**DOCUMENT SECTION:**
————

GENEVA (Reuters) - An Ebola outbreak that ravaged Sierra Leone, Guinea and Liberia in 2014 cost economies an estimated $53 billion, according to a study in this month’s Journal of Infectious Diseases.
The study aimed to combine the direct economic burden and the indirect social impact to generate a comprehensive cost of the outbreak, which was the worst in the world.
The outbreak ran from 2013 to 2016 and killed at least 11,300 people, more than all other known Ebola outbreaks combined. The vast majority of cases were in Guinea, Liberia and Sierra Leone.
The report’s authors, Caroline Huber, Lyn Finelli and Warren Stevens, put the economic costs at $14 billion and said the human cost was even greater, based on the people affected and a dollar figure that reflects the value of each human life.
The total is far higher than previous estimates. In October 2014, the World Bank said the Ebola epidemic could cost $32.6 billion by the end of 2015 in a worst case scenario, but by November 2014 it dialed back that forecast to $3-4 billion. In 2016 the World Bank estimate of economic loss was $2.8 billion.

————

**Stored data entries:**
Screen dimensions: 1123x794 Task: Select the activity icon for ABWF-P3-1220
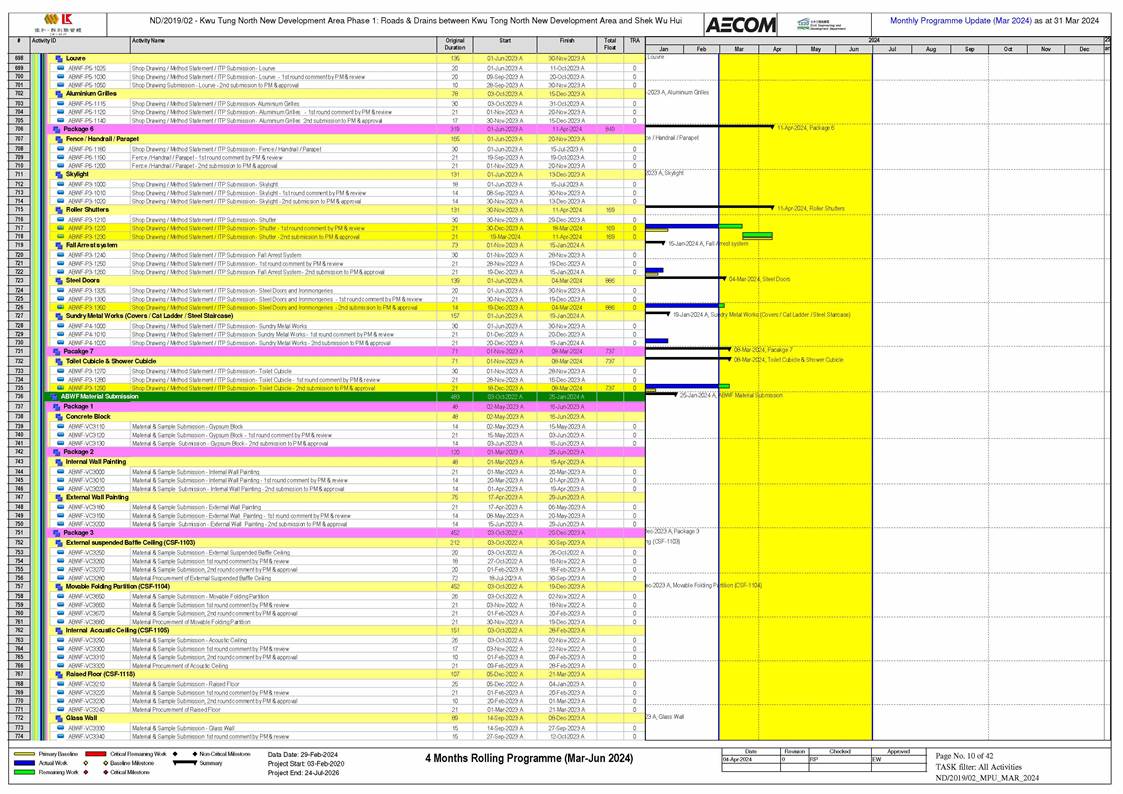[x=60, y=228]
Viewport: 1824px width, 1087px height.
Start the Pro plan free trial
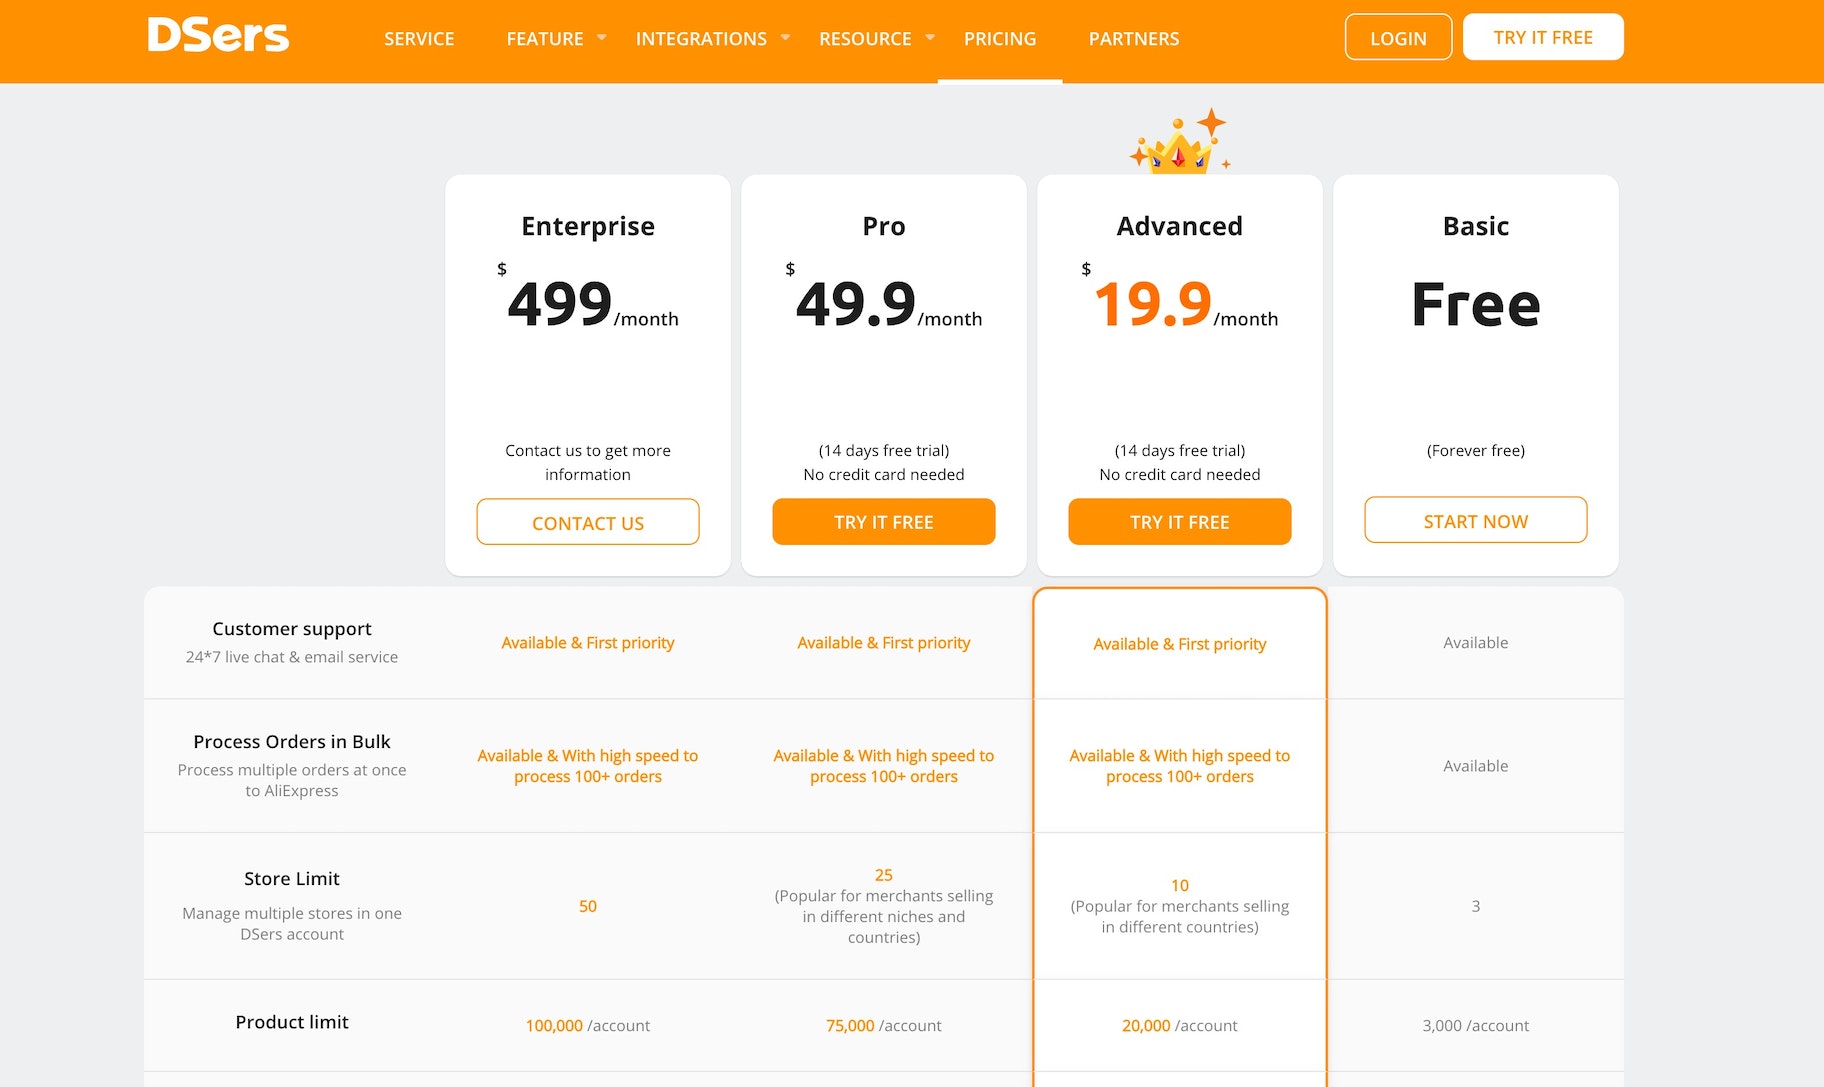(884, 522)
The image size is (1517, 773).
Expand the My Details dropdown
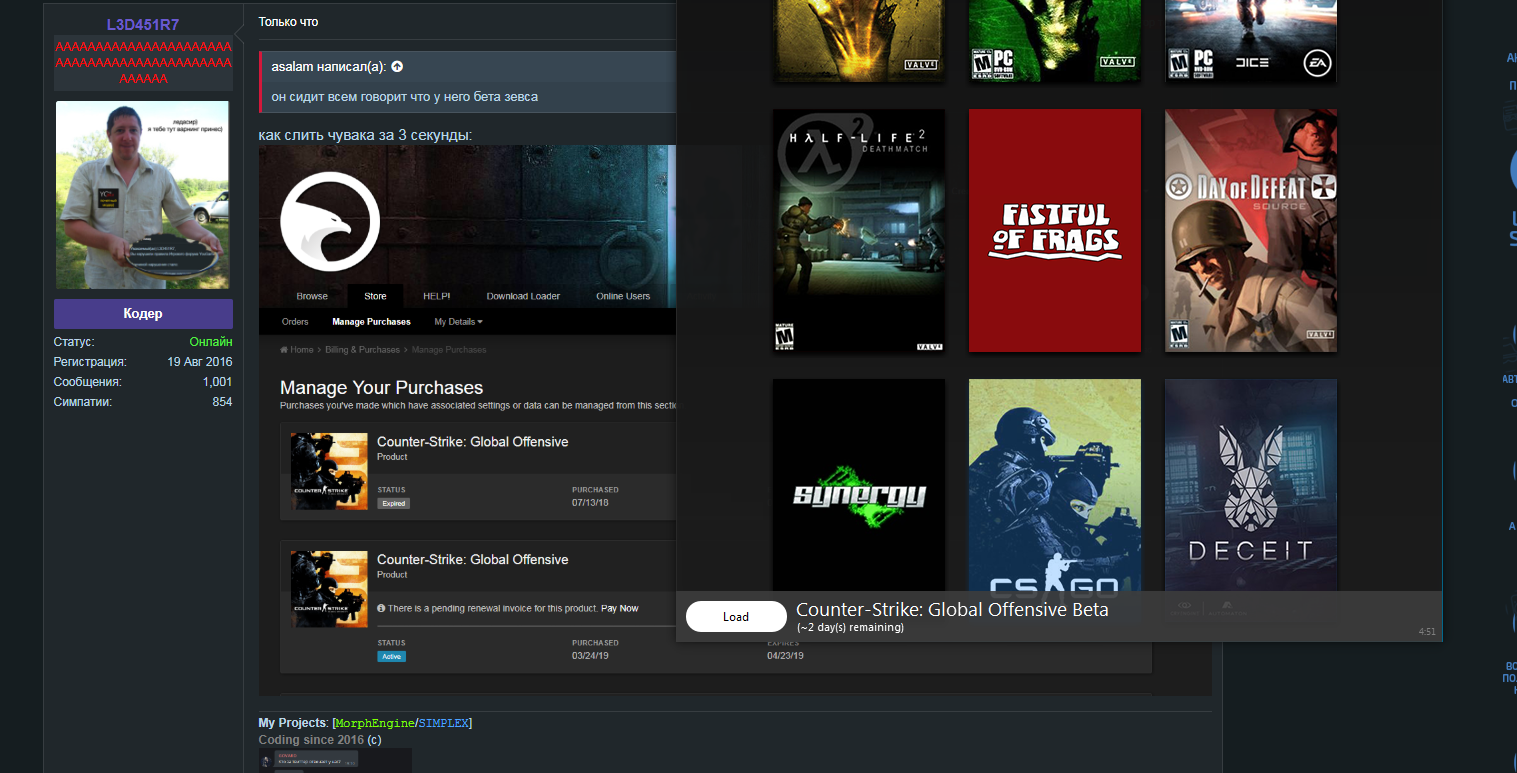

————

**PROBLEM 1:** According to the Ebola cost article, what did the study's authors put the economic costs of the outbreak at?
**PROBLEM 2:** Write the next part of the Ebola cost article, continuing after its final sentence.

**WRITTEN RESPONSE 1:** They put the economic costs at $14 billion.

**WRITTEN RESPONSE 2:**
The 2003 severe acute respiratory syndrome (SARS) cost an estimated $40 billion, while the 2015-2016 Zika virus outbreak in the Americas was estimated to have caused $20 billion in social costs, the new study said.
But a repeat of the 1918 influenza pandemic could cost an annual 700,000 lives and $490 billion, the authors said, citing research published in 2016.
The new Ebola study factored in the impact on healthworkers, long-term conditions suffered by 17,000 Ebola survivors, and costs of treatment, infection control, screening and deployment of personnel beyond West Africa.
The biggest cost not previously accounted for was deaths from other diseases, as Ebola tied up healthcare resources and hospital admissions fell dramatically, adding $18.8 billion to the total bill.
During the outbreak there were 10,623 additional deaths from HIV/AIDS, tuberculosis and malaria, with 3.5 million additional untreated malaria cases.
Measles caused 2,000-16,000 extra deaths as 1 million children missed being vaccinated for measles, and 600,000-700,000 missed other vaccines.
But the authors added that they had limited information on the cost of deploying international health staff and military personnel, and they were obliged to place a value on human life, a widely accepted economic measurement.
Although the “value of a statistical life” (VSL) in North America and Europe is estimated at $7 million-9 million, the authors said, they took a figure from the only study in a West African context, with a VSL of $577,000 in Sierra Leone.